The Robert H. Robinson Library was opened for African Americans at the corner of Wythe and N. Alfred Street on April 24, 1940, in order to maintain the Kate Waller Barrett Library as a whites-only institution. The Alexandria Library system did not begin to integrate until 1959 with full integration taking place in July of 1962. The building is now the home of the Alexandria Black History Museum.
It was a peaceful protest, virtually ignored by newspapers across the country. Yet on Aug. 21, 1939, five African American men walked through the doors of the “whites only” Alexandria library in what was one of the earliest protests of the Civil Rights era. A display at the Barrett Branch Library, site of the protest, opened Aug. 16 to mark the 82nd anniversary of the event and honor those who changed the course of the city’s history.
Originally called the Alexandria Library, the present-day Barrett Branch Library on Queen Street was built in 1937 to serve the city’s white residents. African American residents were denied access even though their tax dollars helped finance the library, forcing those interested in reading to travel to Richmond or Washington, D.C., to use libraries there.
William “Buddy” Evans was just 19 years old when he agreed to participate in the protest orchestrated by Samuel W. Tucker, a young attorney determined to establish equal access to community resources. Evans was joined by Tucker’s younger brother Otto, 22; Edward Gaddis, 21; Morris L. Murray, 22; and Clarence "Buck" Strange, 21. One by one, each entered the library and requested a library card. When they were refused, they selected a book and sat down to read in silence.

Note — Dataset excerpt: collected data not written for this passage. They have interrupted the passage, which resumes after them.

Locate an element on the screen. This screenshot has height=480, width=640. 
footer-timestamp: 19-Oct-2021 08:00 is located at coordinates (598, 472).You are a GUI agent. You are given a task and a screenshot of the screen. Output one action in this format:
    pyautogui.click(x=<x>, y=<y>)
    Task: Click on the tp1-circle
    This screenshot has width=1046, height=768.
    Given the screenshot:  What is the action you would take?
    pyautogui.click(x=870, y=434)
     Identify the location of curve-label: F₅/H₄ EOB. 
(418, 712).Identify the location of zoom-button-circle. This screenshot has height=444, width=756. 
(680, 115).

A few blocks away, Tucker waited in his law office for word on the protest. When a panicked library clerk called the police, Tucker called the media and by the time the five men were escorted out of the building, a crowd of more than 300 had gathered outside.

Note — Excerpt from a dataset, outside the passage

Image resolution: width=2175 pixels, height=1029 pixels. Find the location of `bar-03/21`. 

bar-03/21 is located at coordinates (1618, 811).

The five were arrested and charged with disorderly conduct, even though witnesses testified the men were quiet and orderly during their time in the library. Tucker defended the men at trial and the charges were dropped after the arresting officer admitted the men had been arrested for their race and not their behavior.
Tucker used the protest to file a lawsuit to end the exclusion of African Americans from the public library. While a final ruling was never entered in the case, the judge found that no regulation limited the library's use to whites; it was open to Alexandria residents or taxpayers.
Despite the ruling, rather than allow black readers into the library, City Council appropriated funds to build a "colored branch" of the library, which opened in 1940 at the corner of Wythe and North Alfred streets. Named for a freed slave and beloved Alexandria pastor, the Robert H. Robinson Library was constructed at half the cost of the Alexandria Library, had shorter hours and was filled with secondhand books.
When invited to apply for a library card at the Robinson Library, Tucker refused to settle for the city’s “separate but equal” solution, saying, “I refuse and will always refuse to accept a card to be used at the library to be constructed and operated at Alfred and Wythe Streets in lieu of [a] card to be used at the existing library on Queen Street for which I have made application."
It wasn’t until the 1950s that Alexandria’s libraries were finally integrated. The Robinson Library closed in 1962 and today is the home of the Alexandria Black History Museum. The groundbreaking sit-in is chronicled in a documentary called “Out of Obscurity,” and copies are available to borrow from the library.
On Thursday, Aug. 19 at 7 p.m., Library Director Rose Dawson will interview Matt Spangler, creator of the "Out of Obscurity" documentary about the 1939 Alexandria Library Sit-In, as part of a virtual presentation commemorating the sit-in. An excerpt of the documentary will be shown at the start of the program.